There’s also the risk that many HBO subscribers will simply flip that monthly cost over to a Crave/HBO streaming combo deal, ditching that wonky set top box and cutting the cable cord entirely.

More international OTT competition, of course, is on the horizon. Disney is launching a robust streaming service in 2019. Winter is coming for Canadian media companies who aren’t all in on the streaming side.
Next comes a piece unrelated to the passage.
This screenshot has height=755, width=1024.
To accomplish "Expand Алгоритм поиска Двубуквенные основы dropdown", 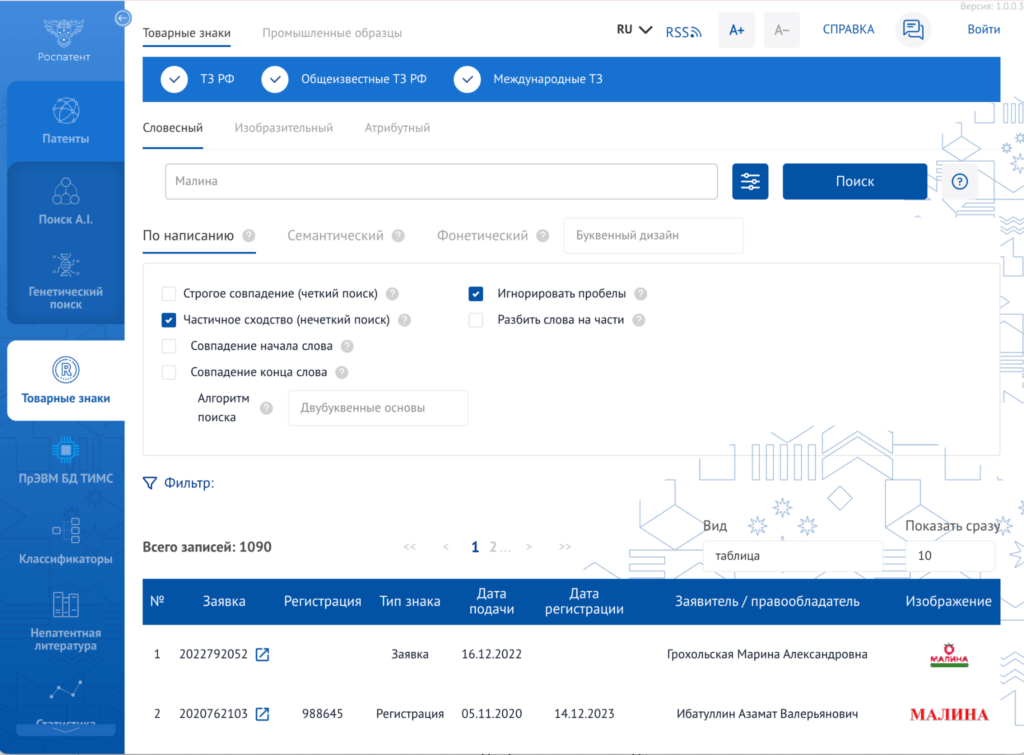I will pos(378,408).
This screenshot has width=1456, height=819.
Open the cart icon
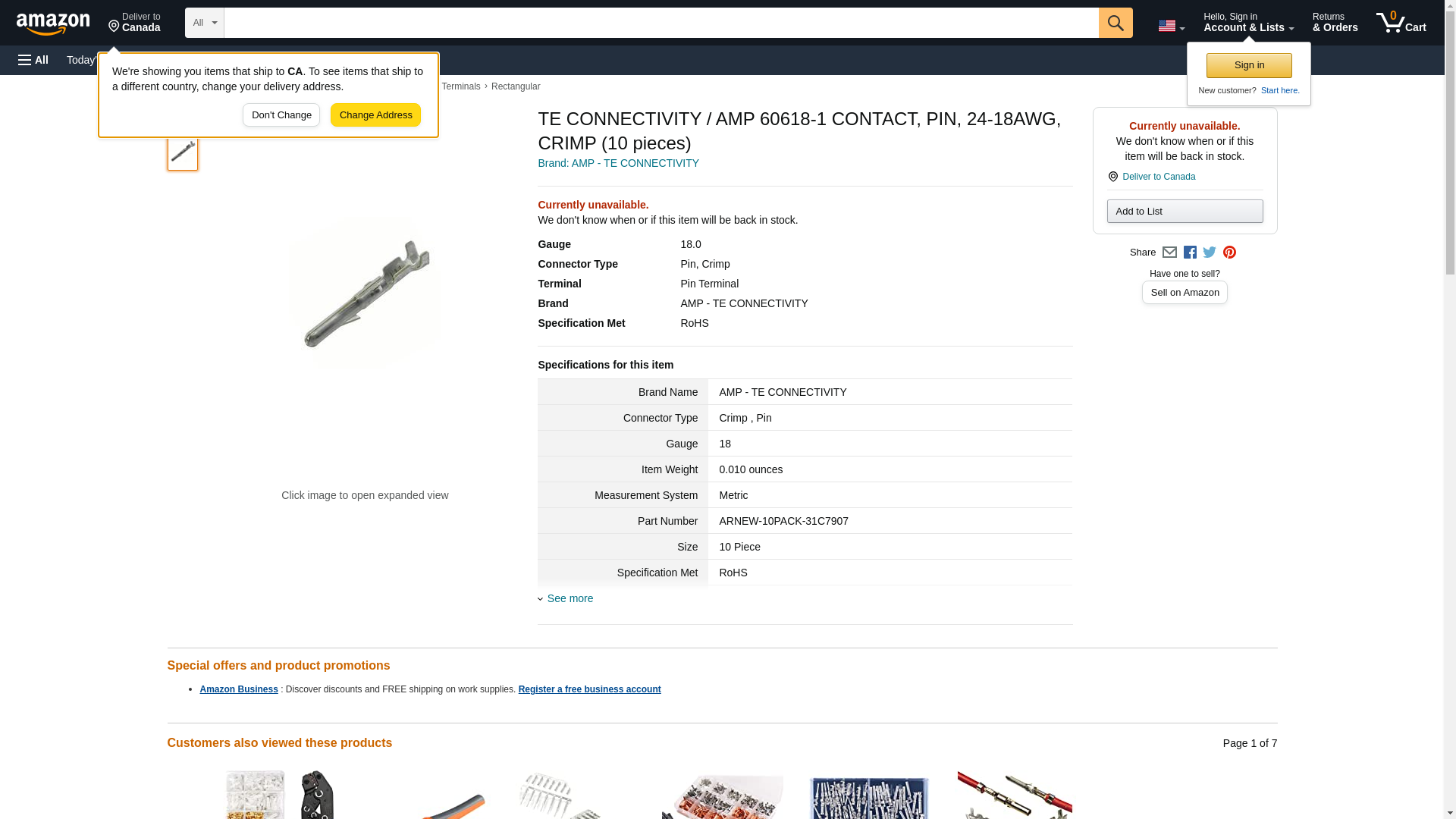tap(1401, 23)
David Kines, co-founder and president of rival Canadian movie channel and on-demand service Hollywood Suite, gets why Bell is all in on marketing Crave now. “Bell has definitely invested very heavily in content and it’s a huge challenge to figure out how to recoup that investment, especially when they’re on a very uneven playing field, up against foreign players who don’t pay a dime in Canadian taxes, and appear to have an extraordinarily high tolerance for carrying huge amounts of debt. All Canadian media companies – big and small – need to try as many ways as possible to stay in the game.”

2 Comments

  1. Interesting developments. I’m still waiting for Vikings to find its way to a streamer…Corus Entertainment , not to mention Rogers Media, really are gonna get screwed out of the media scene if they don’t come up with a solution fast.

  2. Phoebe Munro Reply

    Could there be stupider or GREEDIER programming decisions at Crave TV than with the advent of new management and even greedier decisions than heretofore. Unbelievable. Not content to soak up all the $ from Crave subscriptions you eliminate all the Bond films – a big reason many of us subscribed -and then have the unmitigated gall to OVERCHARGE for programs you have no business to, such as Sharp Objects. Did you, Crave TV, put $ into producing Sharp Objects? Is it your original investment that made it happen? Didn’t think so. I won’t be renewing again, most of my friends have already dropped Crave and I stuck with it, but if you are going to put up silly ass GREEDY GREEDY GREEDY paywalls expect others to drop off too. The very least you could have done was to offer HBO programming – THAT WAS PART OF THE ORIGINAL PACKAGE AND WHY MOST OF US SUBSCRIBED – as part of the deal and not renege dishonestly after you got our subscriptions. But, you’re part of Bell Canada. Enough said, the greediest and most dishonest’company’ in Canada. Don’t believe me? Try watching Marketplace sometime and you’ll get the message. Just a matter of time folks till regulation comes your way and kicks you wear it hurts. If you are as dishonest as all reports of your upsetting and bullying and abusing Canadians into paying ten times what other countries charge then expect a lot of Canadians to beat feet and opt for better cheaper solutions. If they are American or European so be it. You have brought it on yourselves by did I mention CORPORATE 1% AND CORPORATE WELFARE, starting at the very top.